(Saved data entries)
[Start of section]
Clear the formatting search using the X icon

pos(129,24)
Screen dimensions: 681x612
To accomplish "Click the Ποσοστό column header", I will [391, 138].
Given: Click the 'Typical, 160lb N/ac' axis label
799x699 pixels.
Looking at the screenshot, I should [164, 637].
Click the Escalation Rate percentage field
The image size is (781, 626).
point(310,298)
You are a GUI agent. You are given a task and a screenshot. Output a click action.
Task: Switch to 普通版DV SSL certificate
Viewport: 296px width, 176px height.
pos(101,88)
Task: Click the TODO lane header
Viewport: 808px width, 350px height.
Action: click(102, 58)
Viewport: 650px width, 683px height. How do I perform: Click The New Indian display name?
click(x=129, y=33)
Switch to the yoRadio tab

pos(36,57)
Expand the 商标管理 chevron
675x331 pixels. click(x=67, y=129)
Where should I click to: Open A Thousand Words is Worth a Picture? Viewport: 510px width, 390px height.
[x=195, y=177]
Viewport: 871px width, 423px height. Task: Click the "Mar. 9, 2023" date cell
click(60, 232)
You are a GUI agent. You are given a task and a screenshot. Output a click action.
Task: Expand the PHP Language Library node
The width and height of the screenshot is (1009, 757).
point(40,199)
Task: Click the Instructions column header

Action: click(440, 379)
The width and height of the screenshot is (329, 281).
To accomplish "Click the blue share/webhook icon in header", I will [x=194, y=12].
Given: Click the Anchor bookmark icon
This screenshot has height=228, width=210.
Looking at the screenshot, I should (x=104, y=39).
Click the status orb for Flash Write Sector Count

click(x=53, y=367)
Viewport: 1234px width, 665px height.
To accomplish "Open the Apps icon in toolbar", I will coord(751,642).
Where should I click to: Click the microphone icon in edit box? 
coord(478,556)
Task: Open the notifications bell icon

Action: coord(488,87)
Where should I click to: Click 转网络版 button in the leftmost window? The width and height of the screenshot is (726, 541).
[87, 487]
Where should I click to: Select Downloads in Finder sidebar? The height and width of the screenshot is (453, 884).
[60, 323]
[End of section]
Repeat the records above exactly.

Clear the formatting search using the X icon

pos(129,24)
Screen dimensions: 681x612
To accomplish "Click the Ποσοστό column header", I will [391, 138].
Given: Click the 'Typical, 160lb N/ac' axis label
799x699 pixels.
Looking at the screenshot, I should [164, 637].
Click the Escalation Rate percentage field
The image size is (781, 626).
point(310,298)
You are a GUI agent. You are given a task and a screenshot. Output a click action.
Task: Switch to 普通版DV SSL certificate
Viewport: 296px width, 176px height.
pos(101,88)
Task: Click the TODO lane header
Viewport: 808px width, 350px height.
Action: click(102, 58)
Viewport: 650px width, 683px height. How do I perform: Click The New Indian display name?
click(x=129, y=33)
Switch to the yoRadio tab

pos(36,57)
Expand the 商标管理 chevron
675x331 pixels. click(x=67, y=129)
Where should I click to: Open A Thousand Words is Worth a Picture? Viewport: 510px width, 390px height.
[x=195, y=177]
Viewport: 871px width, 423px height. Task: Click the "Mar. 9, 2023" date cell
click(60, 232)
You are a GUI agent. You are given a task and a screenshot. Output a click action.
Task: Expand the PHP Language Library node
The width and height of the screenshot is (1009, 757).
point(40,199)
Task: Click the Instructions column header

Action: click(440, 379)
The width and height of the screenshot is (329, 281).
To accomplish "Click the blue share/webhook icon in header", I will [x=194, y=12].
Given: Click the Anchor bookmark icon
This screenshot has height=228, width=210.
Looking at the screenshot, I should (x=104, y=39).
Click the status orb for Flash Write Sector Count

click(x=53, y=367)
Viewport: 1234px width, 665px height.
To accomplish "Open the Apps icon in toolbar", I will coord(751,642).
Where should I click to: Click the microphone icon in edit box? 
coord(478,556)
Task: Open the notifications bell icon

Action: coord(488,87)
Where should I click to: Click 转网络版 button in the leftmost window? The width and height of the screenshot is (726, 541).
[87, 487]
Where should I click to: Select Downloads in Finder sidebar? The height and width of the screenshot is (453, 884).
[60, 323]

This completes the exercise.